**INSTRUCTIONS TO FOLLOW**
Every line between the one containing "You are a GUI" and the last line of the data, both included, is to be set down exactly, and pictures are to be omitted.

**SOURCE DATA**
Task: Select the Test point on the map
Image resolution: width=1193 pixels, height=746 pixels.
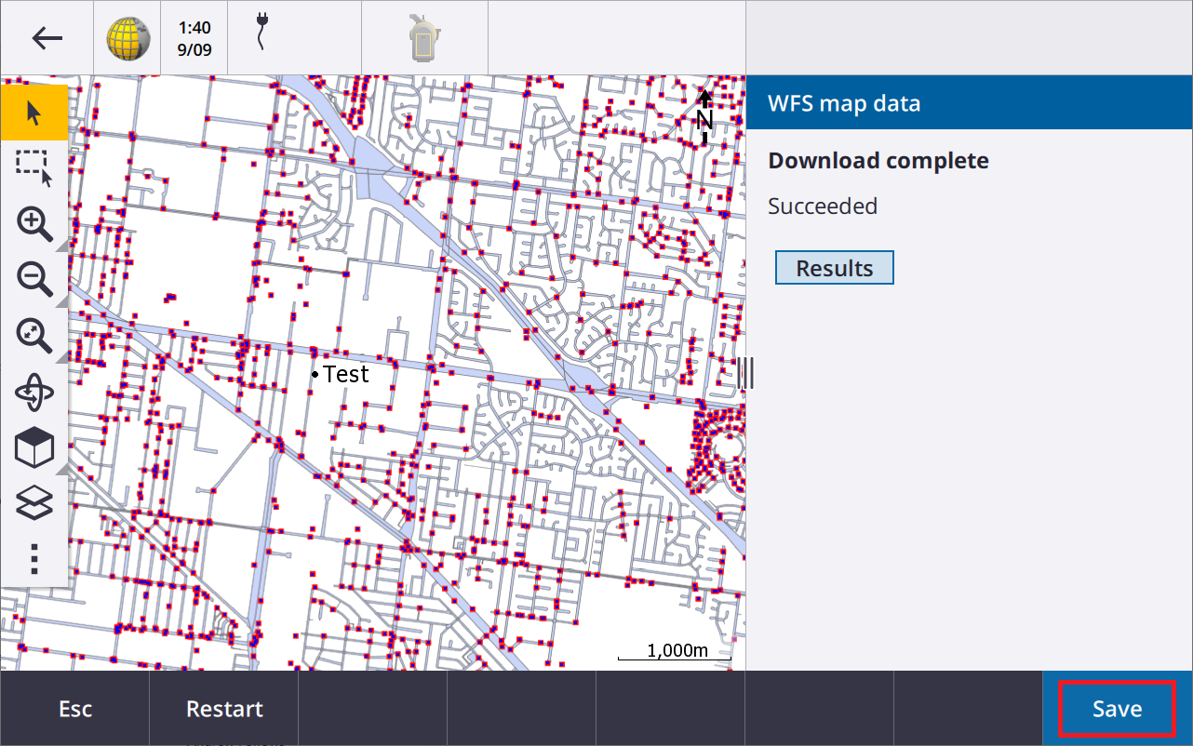Action: (x=316, y=375)
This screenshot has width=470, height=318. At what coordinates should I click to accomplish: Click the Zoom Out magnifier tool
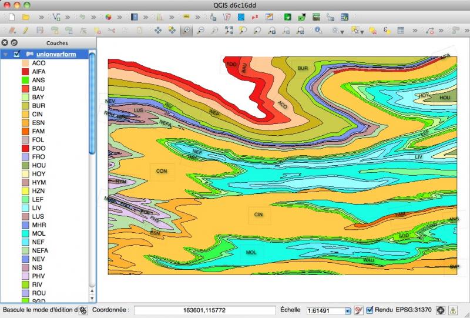coord(200,30)
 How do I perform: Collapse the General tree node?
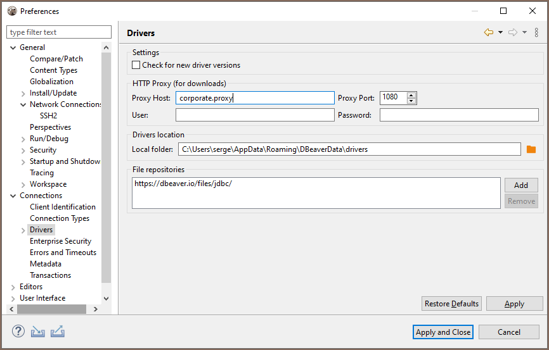[x=13, y=47]
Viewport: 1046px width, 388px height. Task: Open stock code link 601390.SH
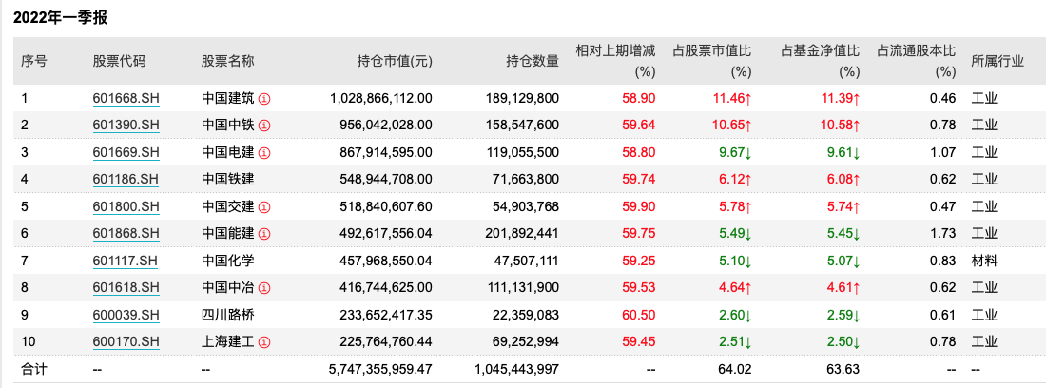point(126,125)
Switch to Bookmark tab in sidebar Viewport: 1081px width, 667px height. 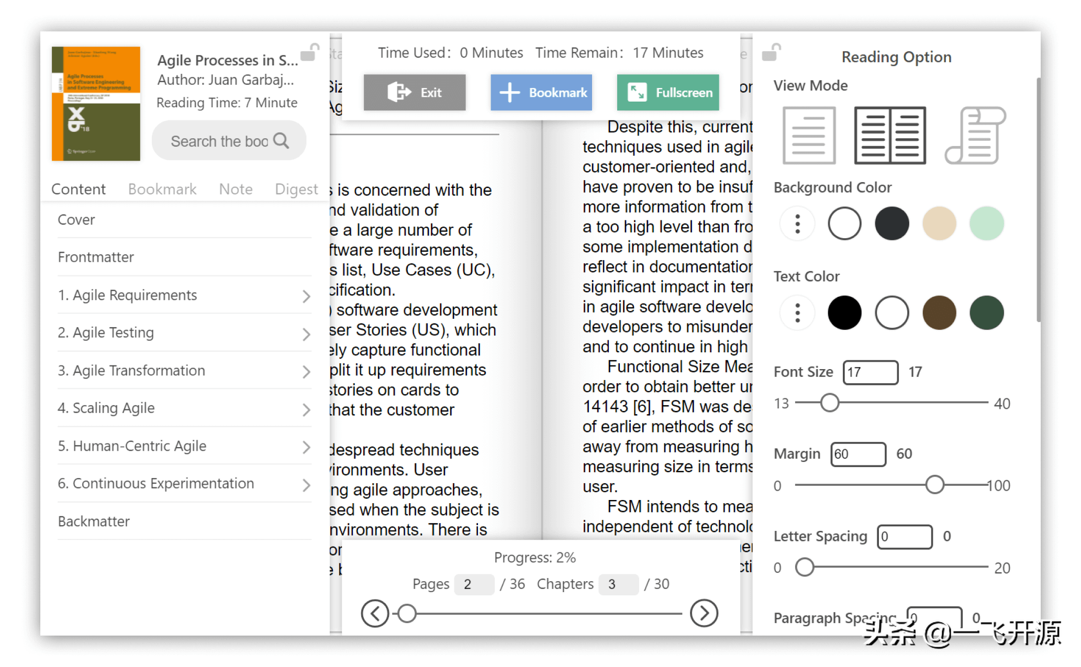[x=161, y=188]
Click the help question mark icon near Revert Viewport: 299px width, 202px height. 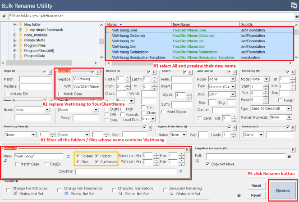pyautogui.click(x=239, y=196)
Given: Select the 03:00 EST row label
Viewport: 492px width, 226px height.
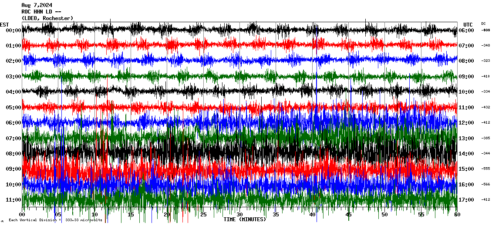Looking at the screenshot, I should (x=14, y=77).

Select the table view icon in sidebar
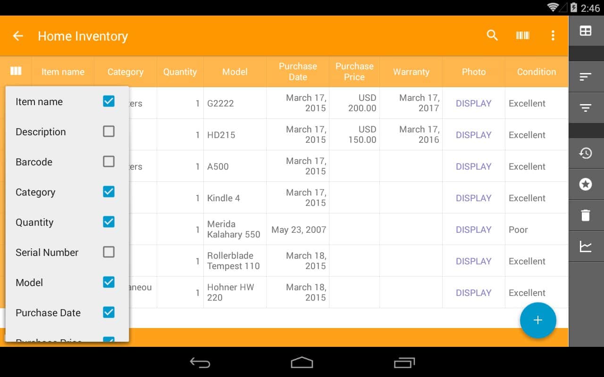pyautogui.click(x=586, y=31)
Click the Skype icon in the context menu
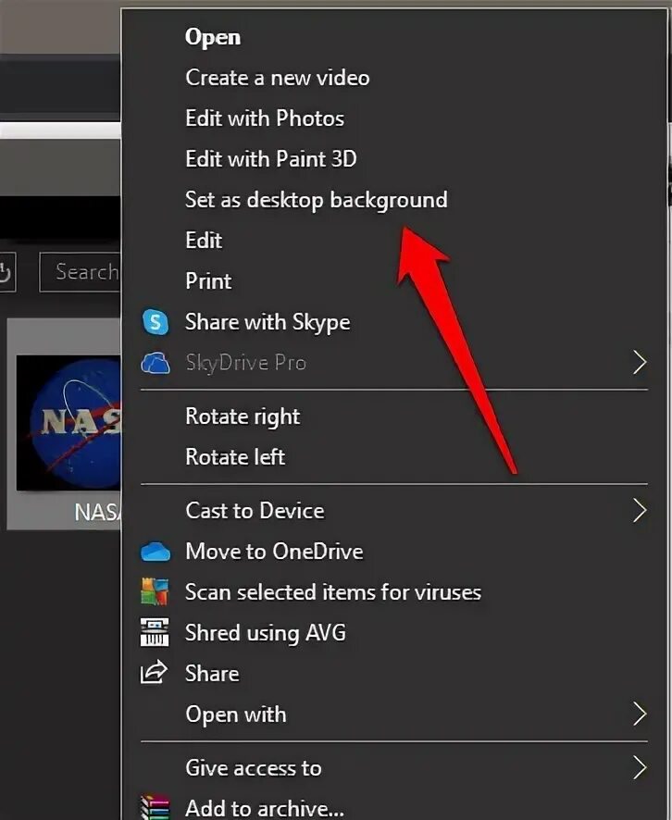672x820 pixels. point(156,322)
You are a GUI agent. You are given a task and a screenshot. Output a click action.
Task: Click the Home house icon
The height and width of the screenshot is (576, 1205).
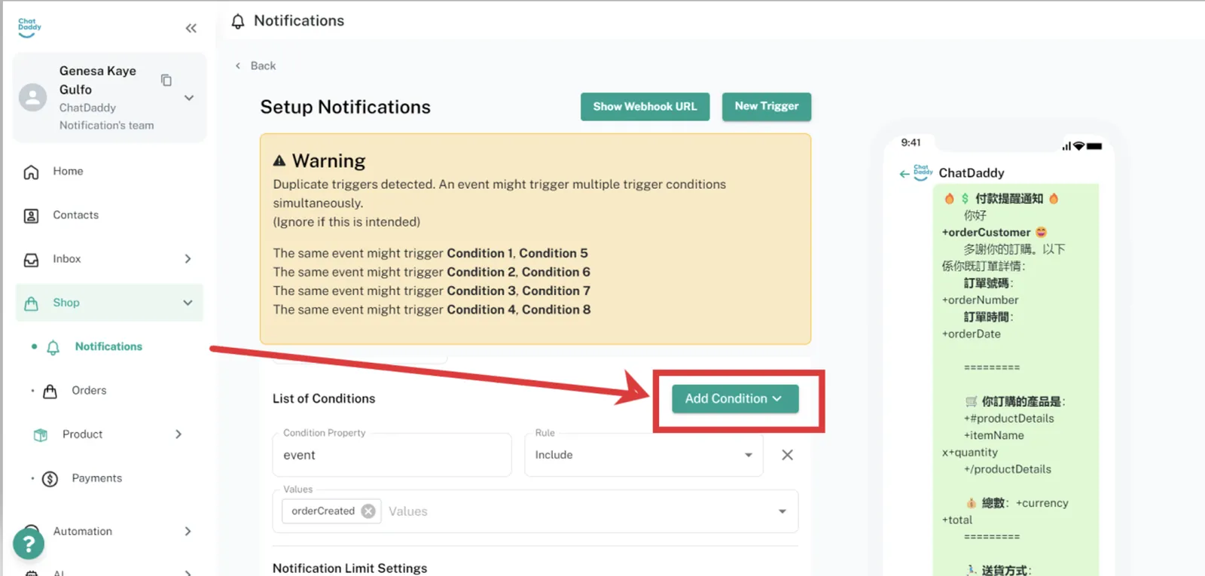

**ANSWER FOR THE TASK**
You are a GUI agent. You are given a task and a screenshot. Output a click action.
Task: Click the Home house icon
The height and width of the screenshot is (576, 1205).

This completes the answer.